On the opposite bank, the sun was sinking behind Wat Arun, the Temple of Dawn. An all-pervading evening glow filled the vast sky over the flat vista of the Thon Buri jungle, broken only by two or three spires silhouetted against the horizon. Like cotton the green of the forest absorbed the glow, changing it to a truly emerald hue. Sampans passed by, crows gathered in great numbers, and a soiled rose color lingered in the river water.
“All art is like the evening glow,” said Hishikawa, watching as he always did when he was preparing to express an opinion, for the effect his words would have on his listener. Honda felt annoyed by these points of silence even more than by Hishikawa’s continuous chatter.
Hishikawa’s profile with its cheeks of Siamese swarthiness and the non-Siamese pasty, taut skin gleamed in the last rays of the sun that came from the opposite bank.
“Art is a colossal evening glow,” he repeated. “It’s the burnt offering of all the best things of an era. Even the clearest logic that has long thrived in daylight is completely destroyed by the meaningless lavish explosion of color in the evening sky; even history, apparently destined to endure forever, is abruptly made aware of its own end. Beauty stands before everyone; it renders human endeavor completely futile. Before the brilliance of evening, before the surging evening clouds, all rot about some ‘better future’ immediately fades away. The present moment is all; the air is filled with a poison of color. What’s beginning? Nothing. Everything is ending.
“There’s nothing of substance in it. Of course, night has its own intrinsic nature: the cosmic essence of death and inorganic existence. Day too has its own entity; everything human belongs to the day.
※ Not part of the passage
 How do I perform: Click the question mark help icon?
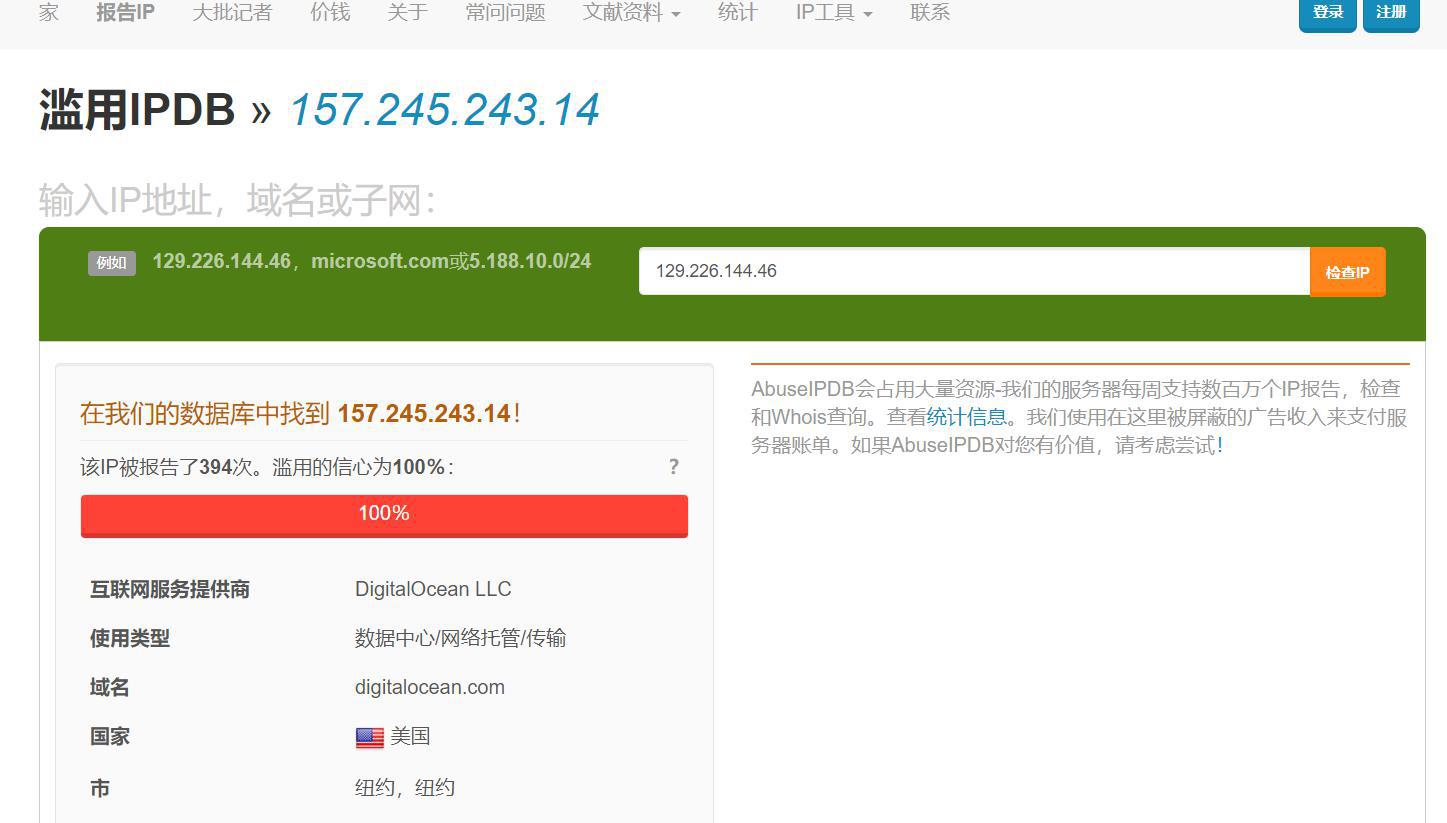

“But there’s no substance in the evening glow. It’s nothing but a joke, a meaningless, but impressive joke of form and light and color. Look . . . look at the purple clouds. Nature seldom offers a banquet of such a lavish color as purple. Evening clouds are an insult to anything symmetric, but such destruction of order is closely connected with the breakup of something much more fundamental. If the serene white daytime cloud may be compared to moral exaltation, then these riotous colors have nothing to do with morality.
“The arts predict the greatest vision of the end; before anything else they prepare for and embody the end. Gourmets and good wines, beautiful forms and sumptuous clothes—every extravagance human beings can dream up in one era is crammed into the arts. All such things have been awaiting form. Some form with which to pillage and destroy in the shortest time all of human living. And that is the evening glow. And to what purpose? Indeed, for nothing.